__EXERCISE GOAL__. Quote the lines below word for word, starting at the line with "This screenshot has width=624, height=486." and ending at the line with "at (360, 971).", both included.

==== DATASET CONTENT ====

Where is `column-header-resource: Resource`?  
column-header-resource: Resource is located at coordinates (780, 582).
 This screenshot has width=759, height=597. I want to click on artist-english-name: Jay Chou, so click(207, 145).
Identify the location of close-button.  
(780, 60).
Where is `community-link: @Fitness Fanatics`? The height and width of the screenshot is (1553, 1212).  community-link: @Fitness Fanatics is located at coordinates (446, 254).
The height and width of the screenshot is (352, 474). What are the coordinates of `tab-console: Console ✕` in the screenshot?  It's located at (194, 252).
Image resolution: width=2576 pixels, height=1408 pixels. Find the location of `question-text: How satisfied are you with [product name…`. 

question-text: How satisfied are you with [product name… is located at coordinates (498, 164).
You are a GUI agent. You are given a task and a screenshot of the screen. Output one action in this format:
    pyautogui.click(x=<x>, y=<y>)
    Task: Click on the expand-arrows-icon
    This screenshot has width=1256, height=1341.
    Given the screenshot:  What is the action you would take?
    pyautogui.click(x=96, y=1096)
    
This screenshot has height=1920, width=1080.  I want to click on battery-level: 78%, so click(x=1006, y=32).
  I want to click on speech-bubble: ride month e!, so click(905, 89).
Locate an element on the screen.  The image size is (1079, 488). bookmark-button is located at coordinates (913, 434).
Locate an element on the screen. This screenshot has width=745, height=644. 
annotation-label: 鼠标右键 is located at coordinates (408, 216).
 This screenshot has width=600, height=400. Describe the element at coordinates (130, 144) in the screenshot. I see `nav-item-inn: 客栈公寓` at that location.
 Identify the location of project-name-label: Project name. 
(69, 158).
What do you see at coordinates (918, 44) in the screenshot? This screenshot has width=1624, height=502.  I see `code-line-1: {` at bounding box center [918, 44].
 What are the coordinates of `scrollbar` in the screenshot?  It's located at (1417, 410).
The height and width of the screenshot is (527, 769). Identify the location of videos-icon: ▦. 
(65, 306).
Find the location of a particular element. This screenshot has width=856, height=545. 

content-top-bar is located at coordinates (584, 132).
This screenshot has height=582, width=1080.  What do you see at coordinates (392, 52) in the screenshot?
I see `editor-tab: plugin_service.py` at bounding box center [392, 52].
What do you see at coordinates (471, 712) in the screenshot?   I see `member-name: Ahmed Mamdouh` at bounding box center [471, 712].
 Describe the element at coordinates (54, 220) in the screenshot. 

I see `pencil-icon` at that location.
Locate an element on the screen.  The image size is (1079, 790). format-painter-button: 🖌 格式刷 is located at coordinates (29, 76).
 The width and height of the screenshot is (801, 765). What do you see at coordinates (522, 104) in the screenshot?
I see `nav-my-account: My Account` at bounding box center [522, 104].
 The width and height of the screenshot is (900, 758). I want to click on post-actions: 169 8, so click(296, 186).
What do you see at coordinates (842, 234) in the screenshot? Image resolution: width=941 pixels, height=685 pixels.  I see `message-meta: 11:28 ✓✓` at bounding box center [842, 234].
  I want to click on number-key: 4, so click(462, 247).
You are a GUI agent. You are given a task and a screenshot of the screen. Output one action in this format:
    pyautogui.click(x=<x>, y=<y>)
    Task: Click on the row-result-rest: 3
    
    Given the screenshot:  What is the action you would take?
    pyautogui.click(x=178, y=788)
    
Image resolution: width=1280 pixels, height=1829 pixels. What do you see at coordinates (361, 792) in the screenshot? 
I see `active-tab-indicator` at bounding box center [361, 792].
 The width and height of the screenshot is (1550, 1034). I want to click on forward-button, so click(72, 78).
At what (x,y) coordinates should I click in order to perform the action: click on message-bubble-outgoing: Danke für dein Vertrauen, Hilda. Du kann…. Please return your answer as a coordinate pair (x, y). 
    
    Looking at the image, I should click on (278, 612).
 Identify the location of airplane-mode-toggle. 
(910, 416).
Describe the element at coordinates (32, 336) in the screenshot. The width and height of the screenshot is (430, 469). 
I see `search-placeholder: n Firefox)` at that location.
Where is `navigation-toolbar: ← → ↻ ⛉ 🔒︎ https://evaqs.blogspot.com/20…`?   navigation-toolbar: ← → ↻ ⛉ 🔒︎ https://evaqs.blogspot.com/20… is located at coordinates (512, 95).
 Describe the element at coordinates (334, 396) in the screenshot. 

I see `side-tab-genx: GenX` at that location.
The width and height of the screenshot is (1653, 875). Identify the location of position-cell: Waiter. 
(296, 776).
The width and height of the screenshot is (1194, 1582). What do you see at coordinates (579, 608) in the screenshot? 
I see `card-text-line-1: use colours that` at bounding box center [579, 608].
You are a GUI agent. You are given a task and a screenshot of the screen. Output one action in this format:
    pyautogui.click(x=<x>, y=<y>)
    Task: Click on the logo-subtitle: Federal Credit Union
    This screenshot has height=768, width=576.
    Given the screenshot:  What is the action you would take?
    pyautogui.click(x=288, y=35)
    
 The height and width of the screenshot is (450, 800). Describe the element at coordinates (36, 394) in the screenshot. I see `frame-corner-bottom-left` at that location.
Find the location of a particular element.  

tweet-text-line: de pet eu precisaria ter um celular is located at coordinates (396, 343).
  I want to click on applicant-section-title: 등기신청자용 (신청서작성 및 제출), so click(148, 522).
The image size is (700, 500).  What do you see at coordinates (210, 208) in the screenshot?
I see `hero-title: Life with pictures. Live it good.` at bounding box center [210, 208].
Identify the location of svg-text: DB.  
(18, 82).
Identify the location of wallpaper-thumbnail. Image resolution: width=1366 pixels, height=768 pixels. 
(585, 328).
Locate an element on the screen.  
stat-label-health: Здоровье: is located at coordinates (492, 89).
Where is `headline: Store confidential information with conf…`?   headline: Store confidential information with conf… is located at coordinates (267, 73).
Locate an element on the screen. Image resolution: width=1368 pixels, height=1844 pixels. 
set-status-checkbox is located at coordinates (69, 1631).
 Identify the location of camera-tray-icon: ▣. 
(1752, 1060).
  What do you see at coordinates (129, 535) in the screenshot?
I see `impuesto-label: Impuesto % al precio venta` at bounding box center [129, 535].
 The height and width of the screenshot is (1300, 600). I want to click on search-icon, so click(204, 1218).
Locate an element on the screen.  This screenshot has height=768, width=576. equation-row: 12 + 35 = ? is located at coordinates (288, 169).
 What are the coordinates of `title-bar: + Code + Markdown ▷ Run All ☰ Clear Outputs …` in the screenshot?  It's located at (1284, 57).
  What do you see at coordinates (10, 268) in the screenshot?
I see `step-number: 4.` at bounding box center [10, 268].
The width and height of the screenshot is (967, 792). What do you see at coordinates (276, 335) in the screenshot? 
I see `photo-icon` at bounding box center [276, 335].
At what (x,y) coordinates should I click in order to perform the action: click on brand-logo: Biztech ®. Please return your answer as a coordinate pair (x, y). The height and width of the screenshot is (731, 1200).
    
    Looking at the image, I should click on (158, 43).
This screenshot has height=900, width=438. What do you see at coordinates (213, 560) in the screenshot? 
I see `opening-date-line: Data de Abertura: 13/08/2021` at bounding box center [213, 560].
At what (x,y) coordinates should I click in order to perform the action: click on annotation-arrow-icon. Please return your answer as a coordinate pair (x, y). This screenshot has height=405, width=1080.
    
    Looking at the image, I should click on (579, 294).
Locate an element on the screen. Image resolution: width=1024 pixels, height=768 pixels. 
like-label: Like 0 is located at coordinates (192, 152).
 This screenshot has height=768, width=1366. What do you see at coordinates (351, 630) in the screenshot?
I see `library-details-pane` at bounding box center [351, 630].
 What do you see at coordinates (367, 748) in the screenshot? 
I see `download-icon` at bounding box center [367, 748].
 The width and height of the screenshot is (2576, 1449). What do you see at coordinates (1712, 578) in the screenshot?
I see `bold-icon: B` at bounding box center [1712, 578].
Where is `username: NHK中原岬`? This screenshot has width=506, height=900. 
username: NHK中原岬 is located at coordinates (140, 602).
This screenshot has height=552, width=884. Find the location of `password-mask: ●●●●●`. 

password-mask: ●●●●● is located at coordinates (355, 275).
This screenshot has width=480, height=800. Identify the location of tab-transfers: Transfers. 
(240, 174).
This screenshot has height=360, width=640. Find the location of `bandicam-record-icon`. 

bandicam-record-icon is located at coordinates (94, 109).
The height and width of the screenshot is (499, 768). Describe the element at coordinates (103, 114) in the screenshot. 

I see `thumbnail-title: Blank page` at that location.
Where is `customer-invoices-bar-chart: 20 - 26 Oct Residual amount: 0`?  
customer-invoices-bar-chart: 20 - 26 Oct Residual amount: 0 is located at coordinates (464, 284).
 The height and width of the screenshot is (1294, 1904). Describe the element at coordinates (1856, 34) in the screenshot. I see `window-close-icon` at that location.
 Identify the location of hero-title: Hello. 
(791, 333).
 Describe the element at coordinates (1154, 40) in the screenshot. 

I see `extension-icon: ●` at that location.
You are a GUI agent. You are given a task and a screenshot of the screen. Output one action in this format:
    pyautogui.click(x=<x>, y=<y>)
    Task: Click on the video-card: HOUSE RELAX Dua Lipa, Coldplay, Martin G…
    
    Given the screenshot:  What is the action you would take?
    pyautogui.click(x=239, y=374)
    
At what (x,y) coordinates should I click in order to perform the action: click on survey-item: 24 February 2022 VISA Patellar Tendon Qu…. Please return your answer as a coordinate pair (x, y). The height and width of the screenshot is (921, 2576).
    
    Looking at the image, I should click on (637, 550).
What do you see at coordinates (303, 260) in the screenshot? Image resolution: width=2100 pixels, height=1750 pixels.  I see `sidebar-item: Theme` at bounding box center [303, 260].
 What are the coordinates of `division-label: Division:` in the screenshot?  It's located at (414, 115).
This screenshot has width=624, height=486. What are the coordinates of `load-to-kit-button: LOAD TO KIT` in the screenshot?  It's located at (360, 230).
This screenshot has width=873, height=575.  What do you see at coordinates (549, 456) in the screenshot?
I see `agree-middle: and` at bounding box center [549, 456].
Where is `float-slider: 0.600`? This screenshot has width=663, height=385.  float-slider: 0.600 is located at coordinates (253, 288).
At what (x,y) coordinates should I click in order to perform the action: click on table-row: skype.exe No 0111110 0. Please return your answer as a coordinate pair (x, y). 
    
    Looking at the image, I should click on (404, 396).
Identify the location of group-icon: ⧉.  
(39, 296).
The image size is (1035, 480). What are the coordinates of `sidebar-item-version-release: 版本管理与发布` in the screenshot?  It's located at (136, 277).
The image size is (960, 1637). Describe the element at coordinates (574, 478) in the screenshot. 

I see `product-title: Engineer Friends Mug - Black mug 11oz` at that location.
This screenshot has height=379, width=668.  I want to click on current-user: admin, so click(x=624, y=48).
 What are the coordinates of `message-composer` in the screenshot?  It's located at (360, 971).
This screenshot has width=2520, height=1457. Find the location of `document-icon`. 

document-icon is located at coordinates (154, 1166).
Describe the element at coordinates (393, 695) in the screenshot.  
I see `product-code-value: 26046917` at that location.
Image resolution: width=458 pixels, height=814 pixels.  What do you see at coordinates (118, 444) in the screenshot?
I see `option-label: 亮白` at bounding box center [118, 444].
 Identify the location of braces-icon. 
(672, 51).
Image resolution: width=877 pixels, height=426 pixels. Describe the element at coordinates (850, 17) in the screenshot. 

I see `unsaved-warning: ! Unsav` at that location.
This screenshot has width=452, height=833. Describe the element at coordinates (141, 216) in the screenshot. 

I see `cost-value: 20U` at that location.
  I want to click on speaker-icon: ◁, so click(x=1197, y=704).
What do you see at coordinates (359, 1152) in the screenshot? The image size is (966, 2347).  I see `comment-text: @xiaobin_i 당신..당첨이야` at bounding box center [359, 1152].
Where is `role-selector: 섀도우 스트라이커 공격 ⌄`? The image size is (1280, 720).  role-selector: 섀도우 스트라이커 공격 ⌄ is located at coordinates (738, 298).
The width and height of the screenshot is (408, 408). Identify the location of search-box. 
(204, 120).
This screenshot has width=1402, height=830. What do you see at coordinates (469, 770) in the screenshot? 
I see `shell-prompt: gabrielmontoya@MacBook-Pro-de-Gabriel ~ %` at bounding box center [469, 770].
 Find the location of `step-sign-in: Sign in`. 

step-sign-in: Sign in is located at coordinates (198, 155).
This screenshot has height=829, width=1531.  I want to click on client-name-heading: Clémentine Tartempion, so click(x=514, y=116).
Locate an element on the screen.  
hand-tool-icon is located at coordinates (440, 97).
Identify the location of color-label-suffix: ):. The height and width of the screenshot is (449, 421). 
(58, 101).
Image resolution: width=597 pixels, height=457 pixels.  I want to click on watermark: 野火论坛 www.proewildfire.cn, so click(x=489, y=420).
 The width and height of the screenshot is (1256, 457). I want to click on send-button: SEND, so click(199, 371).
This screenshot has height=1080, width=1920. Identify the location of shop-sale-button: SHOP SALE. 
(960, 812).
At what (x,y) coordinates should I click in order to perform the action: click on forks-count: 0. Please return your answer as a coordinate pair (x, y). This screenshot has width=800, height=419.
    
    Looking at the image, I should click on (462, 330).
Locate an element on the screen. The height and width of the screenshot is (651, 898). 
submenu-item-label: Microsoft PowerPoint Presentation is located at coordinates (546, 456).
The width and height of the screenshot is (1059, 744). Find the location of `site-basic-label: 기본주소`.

====

__PROBLEM SOLUTION__.
This screenshot has width=624, height=486. What are the coordinates of `load-to-kit-button: LOAD TO KIT` in the screenshot?  It's located at (360, 230).
This screenshot has width=873, height=575.  What do you see at coordinates (549, 456) in the screenshot?
I see `agree-middle: and` at bounding box center [549, 456].
Where is `float-slider: 0.600`? This screenshot has width=663, height=385.  float-slider: 0.600 is located at coordinates (253, 288).
At what (x,y) coordinates should I click in order to perform the action: click on table-row: skype.exe No 0111110 0. Please return your answer as a coordinate pair (x, y). 
    
    Looking at the image, I should click on (404, 396).
Identify the location of group-icon: ⧉.  
(39, 296).
The image size is (1035, 480). What are the coordinates of `sidebar-item-version-release: 版本管理与发布` in the screenshot?  It's located at (136, 277).
The image size is (960, 1637). Describe the element at coordinates (574, 478) in the screenshot. 

I see `product-title: Engineer Friends Mug - Black mug 11oz` at that location.
This screenshot has height=379, width=668.  I want to click on current-user: admin, so click(x=624, y=48).
 What are the coordinates of `message-composer` in the screenshot?  It's located at (360, 971).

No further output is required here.